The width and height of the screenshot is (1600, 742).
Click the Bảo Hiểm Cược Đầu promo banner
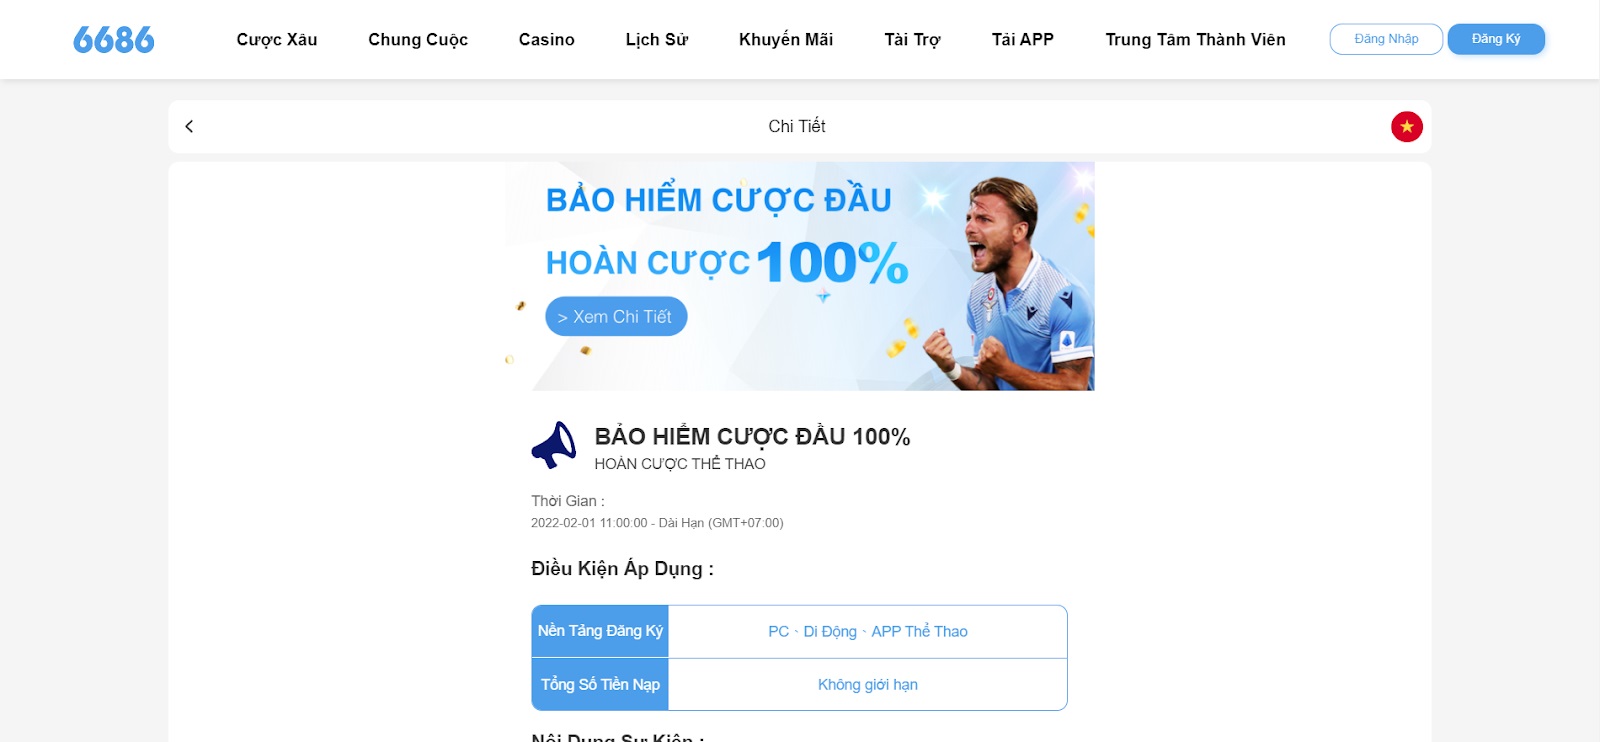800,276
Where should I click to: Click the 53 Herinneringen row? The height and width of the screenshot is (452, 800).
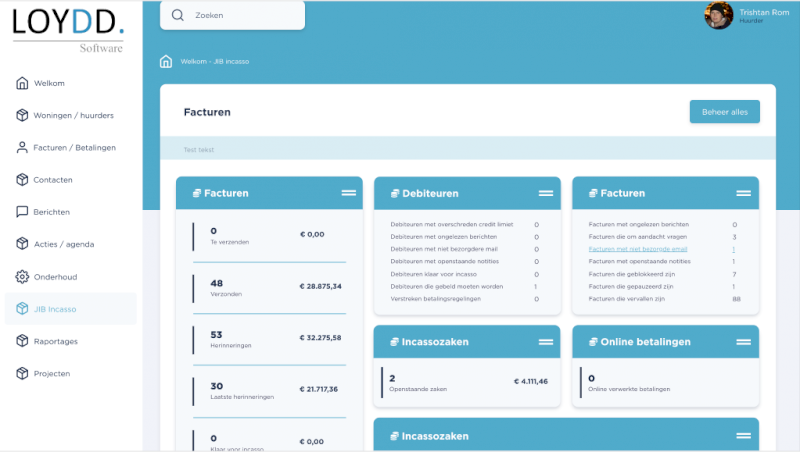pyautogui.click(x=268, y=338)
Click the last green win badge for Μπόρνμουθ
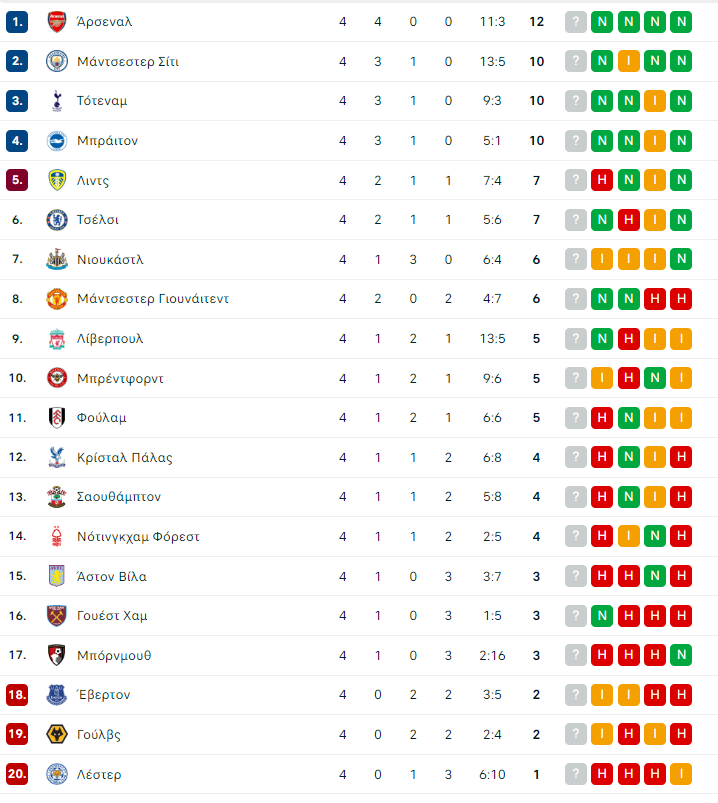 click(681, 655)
____________________
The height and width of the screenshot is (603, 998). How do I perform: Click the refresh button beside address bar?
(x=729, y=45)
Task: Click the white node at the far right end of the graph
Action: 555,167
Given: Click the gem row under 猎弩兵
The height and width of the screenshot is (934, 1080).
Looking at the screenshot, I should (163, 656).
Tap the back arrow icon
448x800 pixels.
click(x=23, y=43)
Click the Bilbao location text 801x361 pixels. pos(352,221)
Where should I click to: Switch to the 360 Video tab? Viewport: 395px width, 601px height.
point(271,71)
____________________
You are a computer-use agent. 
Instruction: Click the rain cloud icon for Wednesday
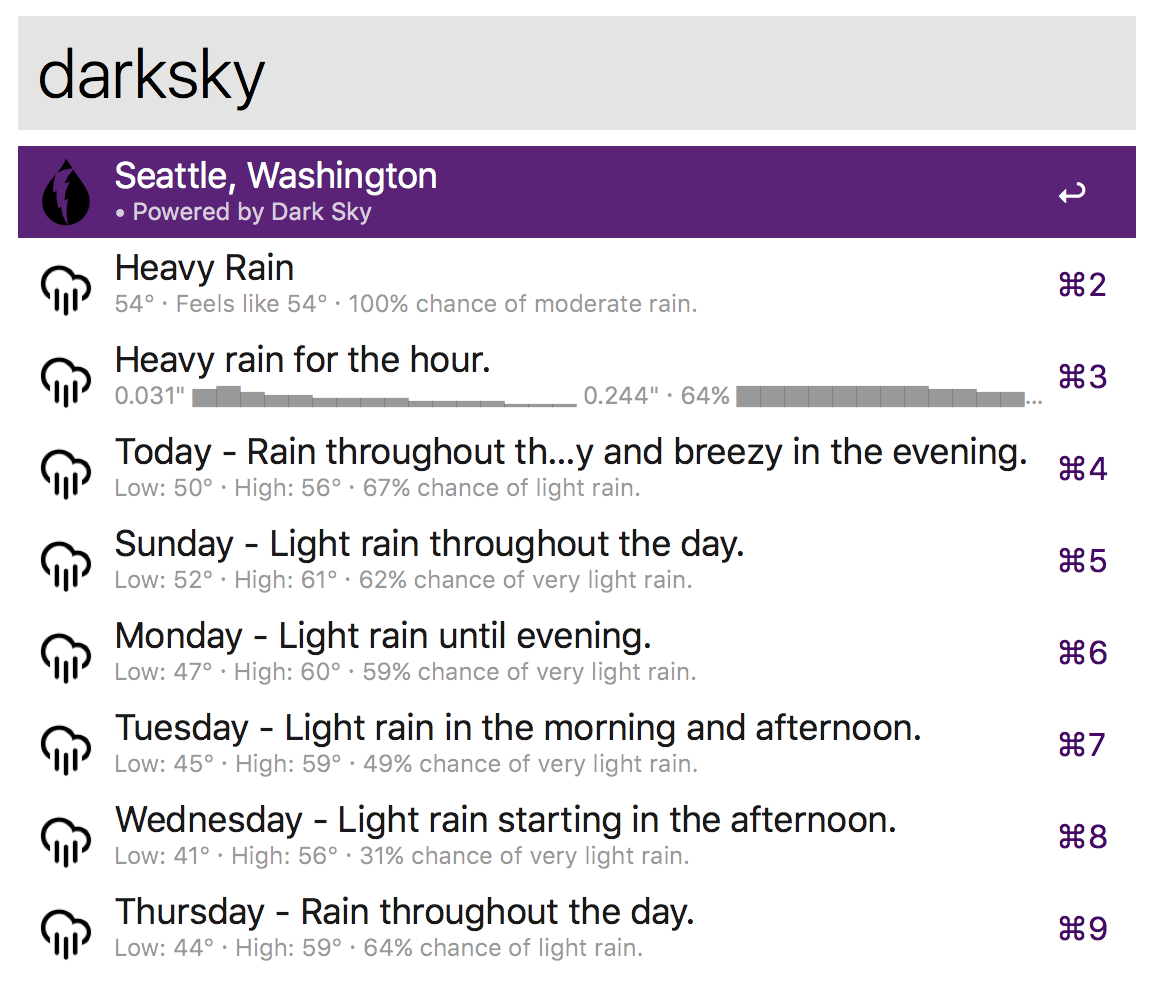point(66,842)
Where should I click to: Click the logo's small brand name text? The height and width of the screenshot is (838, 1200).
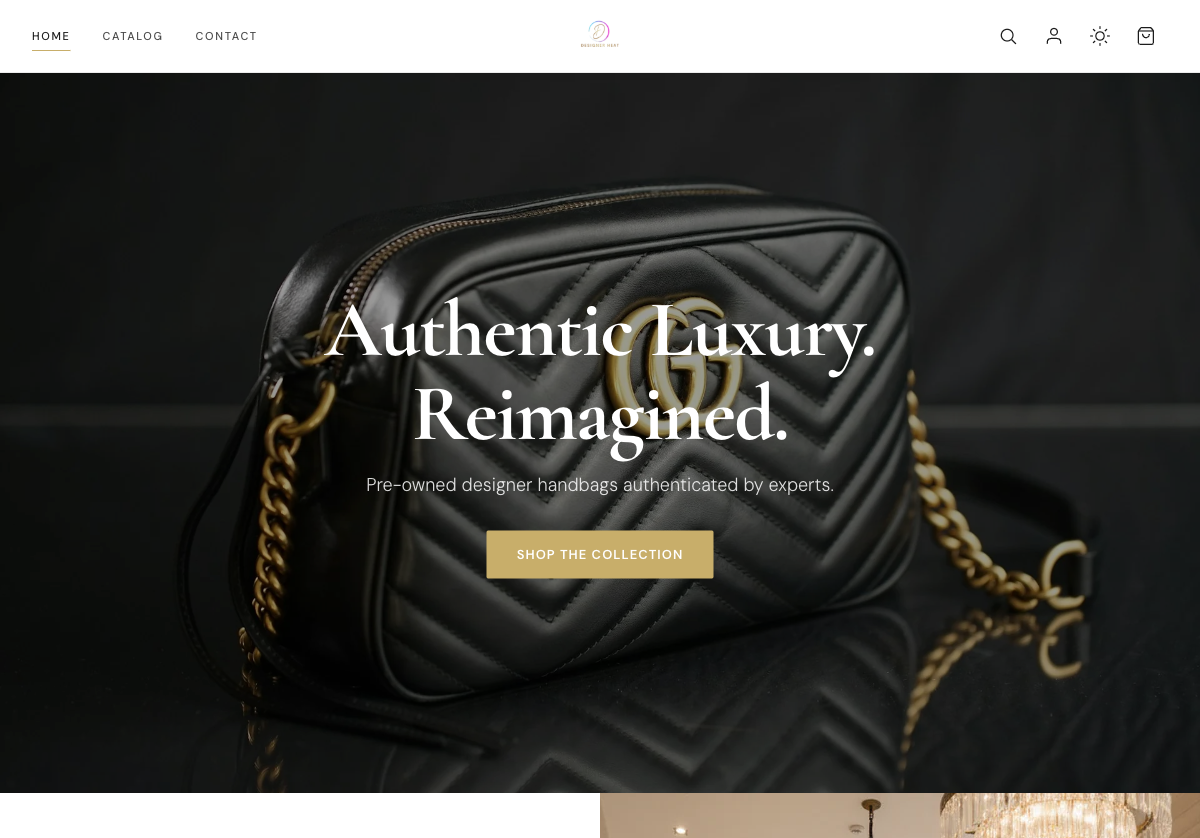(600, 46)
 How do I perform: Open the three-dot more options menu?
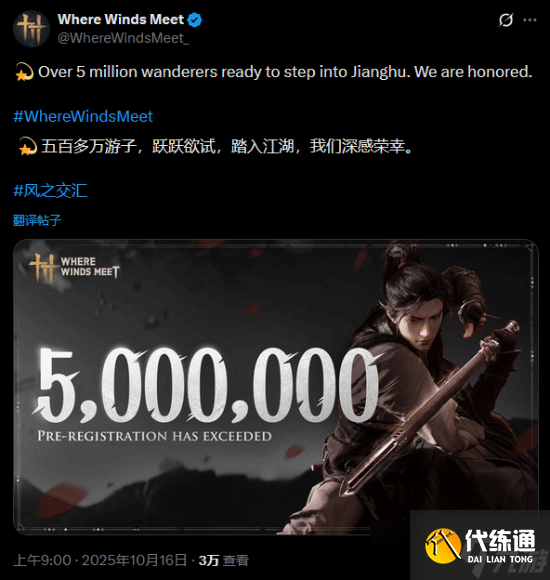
____________________
To complete this exercise, transcribe exactly the lines above from the one that holds "Where should I click to: Click the logo's" through the one that holds "How do I perform: Open". Pictures stay out.

▸ Task answer:
Where should I click to: Click the logo's small brand name text? The height and width of the screenshot is (838, 1200).
(600, 46)
 How do I perform: Open the three-dot more options menu?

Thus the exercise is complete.